You may be wondering why I’m not posting everyday about the culture shock of living in the Middle East after being raised in the US, about the cognitive dissonance of occupying a place of privilege while hundreds of thousands of laborers exist in a poverty I can’t even begin to comprehend, about the ways in which my ideas about feminism are evolving as I, a white woman, receive different treatment from men from different cultures and as I come to hear from others about what it means to cover your body and sometimes your face (but not always your voice and your mind) in public spaces.
In Women’s Ways of Knowing: The Development of Self, Voice, and Mind, the authors emphasize the importance of listening to women’s development, understanding, and knowledge. Women in many different stages of development, they observe, come to orient themselves to the world around them through listening to others. Western culture doesn’t always value listening; for example, we often ask our students to adopt a position on an issue that they may not be fully informed about – we push others towards argumentative engagement with source material and towards a critical, almost adversarial, self that is presented in writing.
At this stage of my life, I find that I have less to say about my experiences in Qatar and more to listen to about others’ experiences here and elsewhere.
I listen to my taxi driver tell me about living near the India-Pakistan border. “You don’t want to go there, ma’am,” he tells me. “It’s a terrible thing. Very scary and unsafe.”

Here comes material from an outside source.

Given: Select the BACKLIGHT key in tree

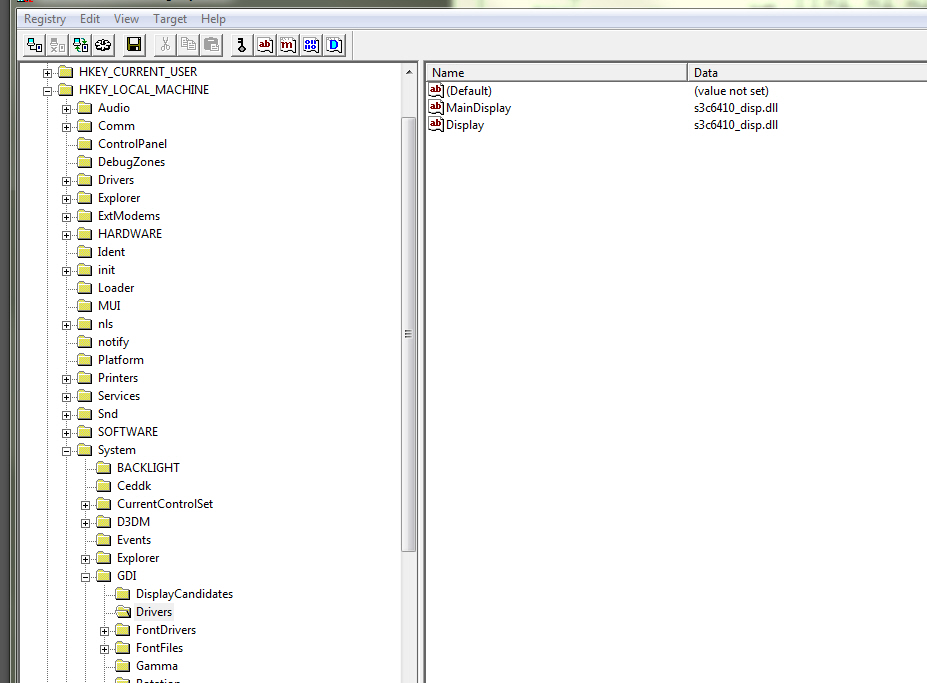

I listen to my coworkers’ love for and frustration with the student population. “I can’t tell if they don’t care of if they can’t understand,” one says. Another refers to the American universities here as the “colonialization of the natives,” and everyone at the table nods.
I listen to the laborers from Cameroon who walk with me to the grocery store. “We want to go to America,” they tell me once they find out I’m from the US. “We hear there are more opportunities for black people there.”